Friday 14 June 2013

Scientists on the money

I don't often re-churn the blogosphere, trying to keep as much as possible original content on The Blob.  But liked this series of pages featuring scientists-on-banknotes, put together by physicist Jacob Lewis Bourjaily.  So much of the media and business is dominated by by graduates from The Arts Block, that science gets far less coverage than other aspects of the human condition - sport, literature and history for obvious examples.  Bourjaily is looking for scans of notes which he knows exist to add to his collection - perhaps you could have a rummage through your small change from holiday bin for him?

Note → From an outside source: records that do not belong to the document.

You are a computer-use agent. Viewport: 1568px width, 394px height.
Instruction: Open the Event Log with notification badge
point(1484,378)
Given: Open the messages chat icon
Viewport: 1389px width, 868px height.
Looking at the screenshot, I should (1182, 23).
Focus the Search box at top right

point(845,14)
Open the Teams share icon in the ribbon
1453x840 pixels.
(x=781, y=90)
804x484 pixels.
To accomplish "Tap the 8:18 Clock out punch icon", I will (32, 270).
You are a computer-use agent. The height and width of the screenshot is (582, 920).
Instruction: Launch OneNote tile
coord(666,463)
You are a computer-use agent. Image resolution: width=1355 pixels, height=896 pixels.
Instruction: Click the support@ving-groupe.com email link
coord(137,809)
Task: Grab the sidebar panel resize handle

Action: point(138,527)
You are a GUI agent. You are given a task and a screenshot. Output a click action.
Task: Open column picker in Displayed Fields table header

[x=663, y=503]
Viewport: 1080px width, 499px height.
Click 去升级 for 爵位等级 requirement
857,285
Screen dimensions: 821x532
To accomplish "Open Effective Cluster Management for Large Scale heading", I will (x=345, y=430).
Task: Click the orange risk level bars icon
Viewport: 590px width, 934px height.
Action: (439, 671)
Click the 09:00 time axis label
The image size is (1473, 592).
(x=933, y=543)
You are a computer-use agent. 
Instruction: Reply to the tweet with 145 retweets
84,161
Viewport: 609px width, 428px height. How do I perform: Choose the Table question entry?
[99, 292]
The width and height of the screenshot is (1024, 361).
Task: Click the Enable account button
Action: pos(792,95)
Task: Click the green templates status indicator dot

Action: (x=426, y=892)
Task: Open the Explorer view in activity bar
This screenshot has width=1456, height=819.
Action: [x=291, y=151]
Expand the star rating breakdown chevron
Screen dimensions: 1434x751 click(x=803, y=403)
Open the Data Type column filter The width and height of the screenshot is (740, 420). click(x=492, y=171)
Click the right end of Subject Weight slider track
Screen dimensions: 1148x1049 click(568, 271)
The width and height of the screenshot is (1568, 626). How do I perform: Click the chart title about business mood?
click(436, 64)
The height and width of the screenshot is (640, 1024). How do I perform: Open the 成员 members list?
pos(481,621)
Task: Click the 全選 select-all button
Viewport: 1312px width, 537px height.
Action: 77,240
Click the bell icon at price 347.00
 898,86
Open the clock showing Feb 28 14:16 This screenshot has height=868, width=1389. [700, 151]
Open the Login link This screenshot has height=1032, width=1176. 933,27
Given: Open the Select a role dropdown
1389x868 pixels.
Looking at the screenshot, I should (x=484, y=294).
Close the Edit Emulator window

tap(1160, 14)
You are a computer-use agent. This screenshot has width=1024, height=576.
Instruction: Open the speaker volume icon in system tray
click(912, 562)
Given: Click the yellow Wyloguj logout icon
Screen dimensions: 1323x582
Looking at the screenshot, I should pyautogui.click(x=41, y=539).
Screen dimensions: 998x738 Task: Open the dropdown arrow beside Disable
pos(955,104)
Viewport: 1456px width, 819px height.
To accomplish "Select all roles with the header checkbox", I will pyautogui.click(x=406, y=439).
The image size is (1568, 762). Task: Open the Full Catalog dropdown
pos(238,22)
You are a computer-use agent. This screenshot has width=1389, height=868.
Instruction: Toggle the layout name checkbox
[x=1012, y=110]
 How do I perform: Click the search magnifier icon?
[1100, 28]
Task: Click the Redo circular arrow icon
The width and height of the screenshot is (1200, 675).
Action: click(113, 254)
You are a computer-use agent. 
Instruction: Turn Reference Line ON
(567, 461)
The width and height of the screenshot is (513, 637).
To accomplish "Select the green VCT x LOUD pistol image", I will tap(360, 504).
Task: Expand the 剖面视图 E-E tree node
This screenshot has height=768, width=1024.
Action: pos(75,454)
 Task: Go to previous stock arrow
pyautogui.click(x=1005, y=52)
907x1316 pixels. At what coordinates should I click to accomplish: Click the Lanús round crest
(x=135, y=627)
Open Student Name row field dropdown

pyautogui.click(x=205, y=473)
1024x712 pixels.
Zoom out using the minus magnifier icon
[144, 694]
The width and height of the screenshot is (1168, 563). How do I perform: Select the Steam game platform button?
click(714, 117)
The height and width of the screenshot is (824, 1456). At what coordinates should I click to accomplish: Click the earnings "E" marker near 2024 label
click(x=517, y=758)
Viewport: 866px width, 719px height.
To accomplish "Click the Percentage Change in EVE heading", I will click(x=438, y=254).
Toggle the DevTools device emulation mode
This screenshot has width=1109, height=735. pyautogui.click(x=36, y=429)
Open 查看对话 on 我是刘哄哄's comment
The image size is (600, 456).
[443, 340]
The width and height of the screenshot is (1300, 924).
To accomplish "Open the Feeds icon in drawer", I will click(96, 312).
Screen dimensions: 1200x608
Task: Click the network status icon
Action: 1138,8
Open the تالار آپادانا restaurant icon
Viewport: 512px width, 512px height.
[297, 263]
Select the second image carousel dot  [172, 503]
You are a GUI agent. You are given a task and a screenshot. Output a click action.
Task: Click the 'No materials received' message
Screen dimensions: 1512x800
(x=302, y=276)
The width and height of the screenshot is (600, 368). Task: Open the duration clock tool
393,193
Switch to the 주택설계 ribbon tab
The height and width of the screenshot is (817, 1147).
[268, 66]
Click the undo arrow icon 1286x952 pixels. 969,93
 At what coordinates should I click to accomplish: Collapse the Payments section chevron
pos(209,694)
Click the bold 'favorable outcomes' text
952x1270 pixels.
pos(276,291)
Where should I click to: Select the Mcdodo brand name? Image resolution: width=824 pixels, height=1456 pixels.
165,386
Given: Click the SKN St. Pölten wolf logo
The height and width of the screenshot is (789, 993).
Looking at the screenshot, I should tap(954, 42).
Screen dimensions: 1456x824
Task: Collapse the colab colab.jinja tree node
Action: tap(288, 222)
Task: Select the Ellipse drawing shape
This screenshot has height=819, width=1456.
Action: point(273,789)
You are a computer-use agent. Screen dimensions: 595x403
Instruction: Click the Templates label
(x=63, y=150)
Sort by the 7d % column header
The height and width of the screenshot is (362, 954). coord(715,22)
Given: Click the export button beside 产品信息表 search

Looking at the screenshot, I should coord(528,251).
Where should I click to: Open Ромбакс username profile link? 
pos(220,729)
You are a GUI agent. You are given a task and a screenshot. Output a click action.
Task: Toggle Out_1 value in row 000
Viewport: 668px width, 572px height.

I taught a course in Turkey several years ago and found myself in the airport going home with 100,000 lira - just about enough to buy a box of chocs or a bottle of wine.  But I thought that was a self-indulgent waste, so I kept the money resolving to send it to the poor graduate student who had been our runner.  I didn't do it - tsk!  A very few years later we were cleaning out and I took all my obsolete foreign money to the bank to exchange for Euro, I got cash for Norwegian Kroner and Swiss Francs.  But my Turkish folding money was now worth much less than a Mars bar - 17c or something close.

The gallops of inflation are neatly illustrated here where Ruggero Boscovich appears between 1991 and 1993 on essentially the same bank note of 1, 5, 10 and 50,000 Croatian dinars.